Faille CryptoJS : 5,7 millions volés à cause d’un générateur aléatoire faible

Olivier Tech Olivier Tech Dev 3 min de lecture
Faille CryptoJS : 5,7 millions volés à cause d’un générateur aléatoire faible

En 2026, alors que l’intelligence artificielle s’immisce dans chaque recoin de notre quotidien, une faille vieille de douze ans vient de faire trembler l’écosystème crypto. Le coupable ? CryptoJS.lib.WordArray.random(), un générateur de nombres aléatoires si faible qu’il a permis le vol de 5,7 millions de dollars en cryptomonnaies. Coinspect, une société spécialisée en sécurité blockchain, a révélé que cette fonction, introduite en 2014 dans la bibliothèque JavaScript CryptoJS, fournissait une entropie si prévisible qu’elle a compromis cinq applications de portefeuilles numériques. Résultat : des phrases de récupération devenues aussi sécurisées qu’un mot de passe « 123456 ».

Le problème ne réside pas seulement dans la faille elle-même, mais dans son héritage. CryptoJS, bien que moins populaire aujourd’hui, reste une brique fondamentale pour de nombreux projets open source. Son code, copié et réutilisé des milliers de fois, a propagé cette vulnérabilité comme une traînée de poudre. Pire encore, certains développeurs, ignorant les risques, ont continué à l’intégrer dans des outils modernes, pensant que « ça marche, donc c’est bon ». Une mentalité qui rappelle les pires travers de la tech : si ça fonctionne, pourquoi changer ?

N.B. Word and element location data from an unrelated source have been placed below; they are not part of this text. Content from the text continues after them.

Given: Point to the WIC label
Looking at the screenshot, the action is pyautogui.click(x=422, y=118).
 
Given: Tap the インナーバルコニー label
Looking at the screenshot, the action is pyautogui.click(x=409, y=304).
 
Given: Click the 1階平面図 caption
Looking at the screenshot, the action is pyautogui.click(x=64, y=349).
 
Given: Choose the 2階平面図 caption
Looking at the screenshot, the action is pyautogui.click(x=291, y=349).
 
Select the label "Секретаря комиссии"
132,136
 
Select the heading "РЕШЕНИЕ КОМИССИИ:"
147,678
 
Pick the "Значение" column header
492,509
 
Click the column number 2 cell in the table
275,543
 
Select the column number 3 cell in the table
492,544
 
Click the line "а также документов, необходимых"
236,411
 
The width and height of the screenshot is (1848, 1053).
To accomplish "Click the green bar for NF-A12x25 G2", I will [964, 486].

Les conséquences sont désastreuses. Les portefeuilles affectés, dont certains figuraient parmi les plus utilisés, ont vu leurs utilisateurs se faire vider leurs fonds en quelques clics. Les attaquants, exploitant la faiblesse du générateur, ont pu prédire les clés privées avec une précision effrayante. Et comme souvent dans ces cas-là, les victimes ne sont pas les géants de la tech, mais les petits investisseurs, ceux qui croyaient en la promesse d’un système décentralisé et sécurisé.

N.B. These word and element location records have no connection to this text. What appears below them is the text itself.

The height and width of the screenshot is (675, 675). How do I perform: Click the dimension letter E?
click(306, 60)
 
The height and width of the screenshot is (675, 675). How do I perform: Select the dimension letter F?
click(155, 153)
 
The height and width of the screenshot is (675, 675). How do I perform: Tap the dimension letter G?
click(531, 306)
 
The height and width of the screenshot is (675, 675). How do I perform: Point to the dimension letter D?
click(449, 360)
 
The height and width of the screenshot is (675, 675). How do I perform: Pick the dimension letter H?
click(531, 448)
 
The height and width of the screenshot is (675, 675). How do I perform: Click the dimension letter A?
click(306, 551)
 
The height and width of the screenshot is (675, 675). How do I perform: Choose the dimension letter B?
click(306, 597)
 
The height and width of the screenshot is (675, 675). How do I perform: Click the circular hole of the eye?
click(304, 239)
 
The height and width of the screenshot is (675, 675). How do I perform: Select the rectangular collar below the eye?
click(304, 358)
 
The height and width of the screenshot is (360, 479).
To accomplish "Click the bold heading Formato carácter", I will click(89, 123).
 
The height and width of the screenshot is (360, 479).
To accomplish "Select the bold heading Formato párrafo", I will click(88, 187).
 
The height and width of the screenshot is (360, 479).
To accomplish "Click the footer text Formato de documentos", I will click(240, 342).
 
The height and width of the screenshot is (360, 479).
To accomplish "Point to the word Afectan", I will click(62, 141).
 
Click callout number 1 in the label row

Cette affaire soulève une question cruciale : comment des failles aussi critiques peuvent-elles rester invisibles pendant plus d’une décennie ? La réponse tient en partie à la culture du « move fast and break things » qui domine le développement logiciel. Les bibliothèques open source, souvent maintenues par des bénévoles, manquent de ressources pour des audits de sécurité approfondis. Et quand une faille est enfin découverte, la mise à jour dépend d’une chaîne de dépendances si complexe qu’elle en devient ingérable.

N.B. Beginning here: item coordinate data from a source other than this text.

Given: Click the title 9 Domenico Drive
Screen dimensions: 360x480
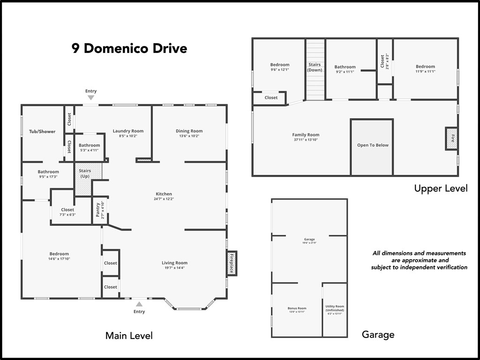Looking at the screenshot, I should pos(129,48).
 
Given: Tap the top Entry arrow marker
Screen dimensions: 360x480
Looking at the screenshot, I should pos(91,98).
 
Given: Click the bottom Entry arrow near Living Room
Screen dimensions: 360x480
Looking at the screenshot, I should pos(139,304).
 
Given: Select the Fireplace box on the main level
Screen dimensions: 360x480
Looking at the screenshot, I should pos(232,263).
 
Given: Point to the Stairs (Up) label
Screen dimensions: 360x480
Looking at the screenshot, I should pos(85,173).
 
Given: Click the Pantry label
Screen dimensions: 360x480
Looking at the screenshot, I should pos(98,210).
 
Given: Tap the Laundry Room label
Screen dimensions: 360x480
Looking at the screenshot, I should pos(128,131).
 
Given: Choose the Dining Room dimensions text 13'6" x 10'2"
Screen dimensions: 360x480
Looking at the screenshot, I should pos(189,136).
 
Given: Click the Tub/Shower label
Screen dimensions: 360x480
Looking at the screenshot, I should pos(42,132).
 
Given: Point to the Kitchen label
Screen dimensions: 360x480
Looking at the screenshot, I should pos(164,194).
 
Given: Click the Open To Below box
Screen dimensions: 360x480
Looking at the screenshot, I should pos(373,145).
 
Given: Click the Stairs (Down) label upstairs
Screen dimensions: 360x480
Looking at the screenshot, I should pos(315,67).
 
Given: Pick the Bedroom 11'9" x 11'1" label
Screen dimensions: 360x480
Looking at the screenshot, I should pos(425,67).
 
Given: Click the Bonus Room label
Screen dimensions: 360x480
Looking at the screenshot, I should pos(297,308).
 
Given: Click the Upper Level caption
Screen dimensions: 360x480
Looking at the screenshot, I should pos(441,188).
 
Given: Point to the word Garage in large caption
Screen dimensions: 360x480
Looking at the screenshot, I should pos(378,335).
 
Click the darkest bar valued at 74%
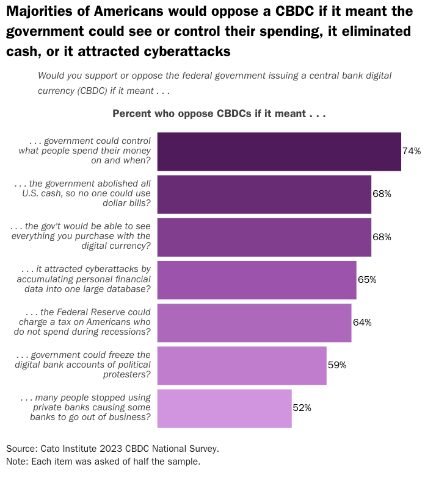tap(279, 151)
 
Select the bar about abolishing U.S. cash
tap(264, 194)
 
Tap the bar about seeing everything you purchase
tap(264, 237)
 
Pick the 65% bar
tap(256, 280)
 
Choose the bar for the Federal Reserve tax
tap(254, 323)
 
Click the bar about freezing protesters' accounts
tap(242, 365)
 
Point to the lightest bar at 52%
tap(224, 408)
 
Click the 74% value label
tap(412, 151)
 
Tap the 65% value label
tap(367, 280)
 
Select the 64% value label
tap(362, 323)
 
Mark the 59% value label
tap(337, 365)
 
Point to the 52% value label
tap(302, 408)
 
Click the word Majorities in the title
tap(38, 11)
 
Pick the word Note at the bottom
tap(16, 461)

Pourtant, des solutions existent. Les développeurs pourraient adopter des générateurs de nombres aléatoires plus robustes, comme ceux fournis par les navigateurs modernes ou des bibliothèques spécialisées comme libsodium. Mais encore faut-il en avoir conscience. La sécurité, en 2026, ne devrait plus être une option, mais une priorité absolue. Surtout quand des millions de dollars sont en jeu.